The vulnerability CVE-2026-22690 describes a denial-of-service (DoS) condition in pypdf caused by long runtimes when processing a malicious PDF. The root cause is the lack of proper limits when handling partially broken or non-compliant PDF files in the non-strict parsing mode.
Based on the analysis of the patch 294165726b646bb7799be1cc787f593f2fdbcf45, three key functions were identified as being vulnerable to DoS attacks:
-
PdfReader.root_object: This is the primary function related to the CVE description. If a PDF is missing the /Root object in its trailer, this function attempts to find it by iterating through a number of objects specified by the /Size key. A malicious actor can set an extremely large /Size value, causing this function to loop for an extended period, consuming significant CPU resources. The patch mitigates this by introducing root_object_recovery_limit.
-
PdfReader._rebuild_xref_table: This function is called when the PDF's cross-reference table is broken. The original implementation used a regular expression to scan the file for object definitions. This regex was inefficient on files containing large amounts of whitespace, leading to very long processing times. The patch replaces this with a faster, non-regex-based scanning method (_find_pdf_objects).
-
_flatten: This function is responsible for creating a flat list of all pages in the document.
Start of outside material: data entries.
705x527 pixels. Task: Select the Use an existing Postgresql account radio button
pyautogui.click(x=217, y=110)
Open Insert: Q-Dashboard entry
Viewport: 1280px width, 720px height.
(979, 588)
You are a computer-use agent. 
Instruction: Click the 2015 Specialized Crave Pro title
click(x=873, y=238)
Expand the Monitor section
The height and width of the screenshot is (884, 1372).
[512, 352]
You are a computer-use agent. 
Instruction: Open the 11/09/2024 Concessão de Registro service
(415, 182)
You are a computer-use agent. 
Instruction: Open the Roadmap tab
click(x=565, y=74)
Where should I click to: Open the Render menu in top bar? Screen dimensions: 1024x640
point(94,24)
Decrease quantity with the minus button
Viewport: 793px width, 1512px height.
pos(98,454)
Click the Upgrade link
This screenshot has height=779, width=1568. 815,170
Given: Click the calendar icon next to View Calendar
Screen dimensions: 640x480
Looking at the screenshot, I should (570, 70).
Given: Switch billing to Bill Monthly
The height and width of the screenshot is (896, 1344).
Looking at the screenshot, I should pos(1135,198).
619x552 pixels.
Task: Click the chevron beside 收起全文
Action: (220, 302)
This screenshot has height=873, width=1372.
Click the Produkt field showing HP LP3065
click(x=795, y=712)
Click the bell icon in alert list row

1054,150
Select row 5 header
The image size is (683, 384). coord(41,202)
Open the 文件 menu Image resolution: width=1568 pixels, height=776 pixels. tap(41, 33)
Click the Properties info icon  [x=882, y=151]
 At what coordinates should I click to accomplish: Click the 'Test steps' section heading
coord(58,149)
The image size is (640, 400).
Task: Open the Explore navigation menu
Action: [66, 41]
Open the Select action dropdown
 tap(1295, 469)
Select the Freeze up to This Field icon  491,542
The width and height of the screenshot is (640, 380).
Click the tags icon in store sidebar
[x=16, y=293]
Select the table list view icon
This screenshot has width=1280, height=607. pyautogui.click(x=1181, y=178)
A malicious PDF could contain a cyclic page reference (e.g., a page being its own child). The original code did not detect this, leading to infinite recursion and a stack overflow. The patch adds a check to detect and raise an error for such cyclic references.
All three functions are susceptible to causing a denial of service by consuming excessive system resources (CPU or memory) when parsing a crafted PDF file. During exploitation, these functions would likely appear in a runtime profile or stack trace as they enter long-running loops or deep recursion.